What is it?
"Practice must always be founded on sound theory"
Leonardo da Vinci.
Brief Strategic Therapy focuses on how a problem works and persists, rather than its causes.
In particular, the work of a strategic therapist begins by clearly identifying what the patient has already done to try solve the problem.
Paradoxically, this is precisely this that, instead of resolving the problem, complicates and mantain its. In other words, people confromted with a problem tend to repeat the same behavior in the belief that they will find the solution themselves.
What the patient is often not aware of is that if the problem is not improving, it is necessary to make a change, one that is impossible to see from their trapped perspective.
That is why the problem exists according to what has been done to solve it.
The therapy is focused on the "here and now" and the future; the past is only considered where necessary.
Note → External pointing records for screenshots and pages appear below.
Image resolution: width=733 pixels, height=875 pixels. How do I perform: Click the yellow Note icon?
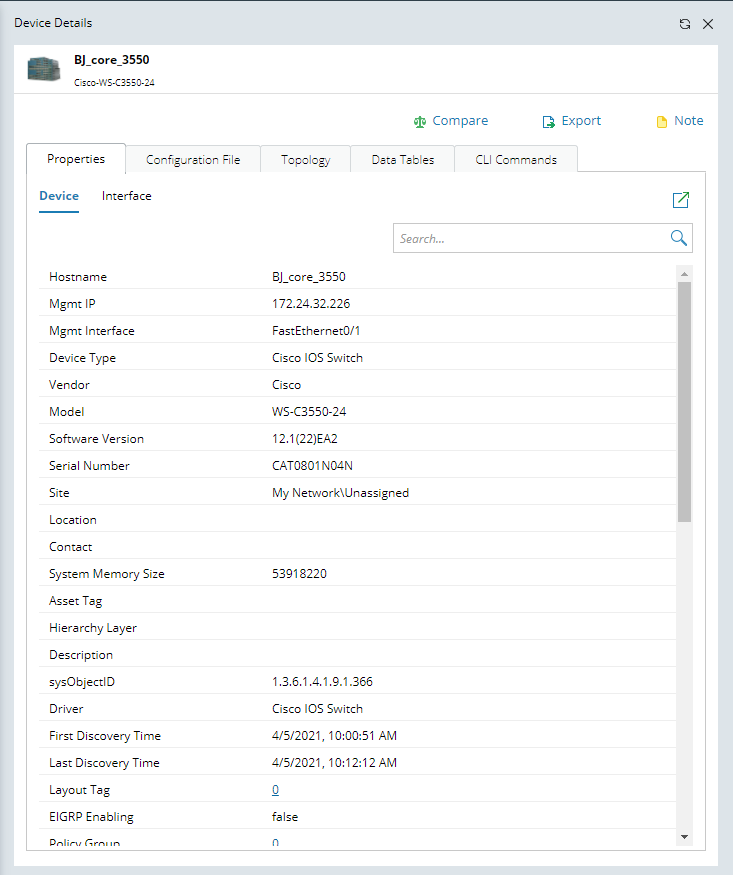(x=661, y=122)
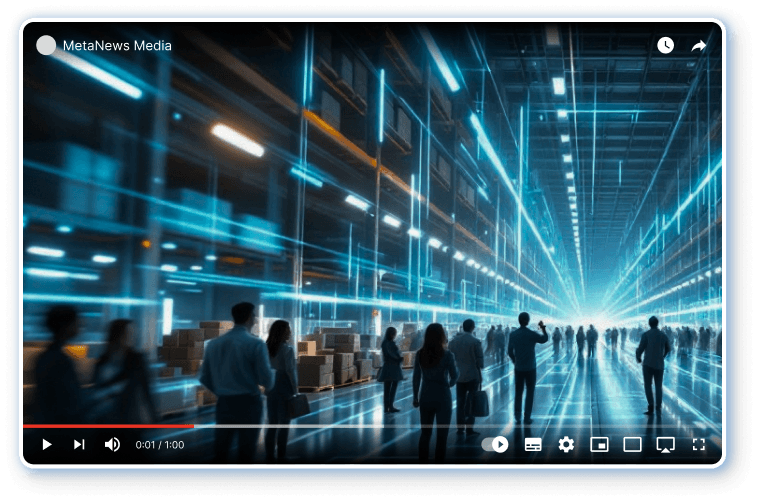The height and width of the screenshot is (502, 758).
Task: Open the MetaNews Media channel name
Action: click(x=117, y=45)
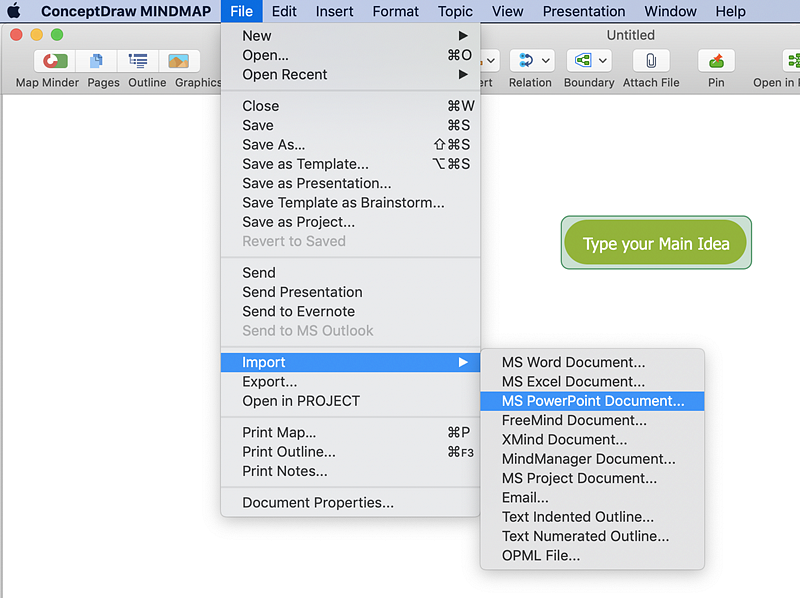Choose Export from the File menu
The height and width of the screenshot is (598, 800).
[x=269, y=381]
The therapy is designed so that the patient, by applying apparently simple techniques, can resolve the problem quickly and effectively. To achieve this goal, the strategic intervention is active and prescriptive, ie, in each session the therapist prescribes to the patient a number of tasks to be carried out between sessions, giving the patient an active role in the process of change.
Generally, the sessions are twice monthly. It is important that the patient has time between sessions to perform the prescribed therapeutic tasks and observe the effects. As the therapy progresses the frequency of the clinical sessions will reduce.
Treatment begins in the first session. If the therapy works and develops satisfactorily the patient should experience changes from the first or second visit.
What if these changes do not come? Sometimes therapy does not work or doesn't have the desired results. There can be many different causes for this.Therefore, therapy begins with an agreement between patient and therapist to undertake a maximum of 10 sessions. This means that if there no significant changes are seen during the treatment sessions, the therapy will stop. Conversely, if positive changes are seen therapy will continue for as many sessions as needed.
Treatment is directed and focuses on the problem that the patient has: no other aspects of the patient are analysed unless directly related to the complaint.
In case that the patient is a child, I try to work indirectly through the parents or guardians. Sometimes children are resistant to visiting a psychologist and, in many cases, it is not really necessary to go through a therapeutic process. Working with guardians, we can achieve the same desired changes. Only when it is truly necessary will the treatment be conducted directly with the child.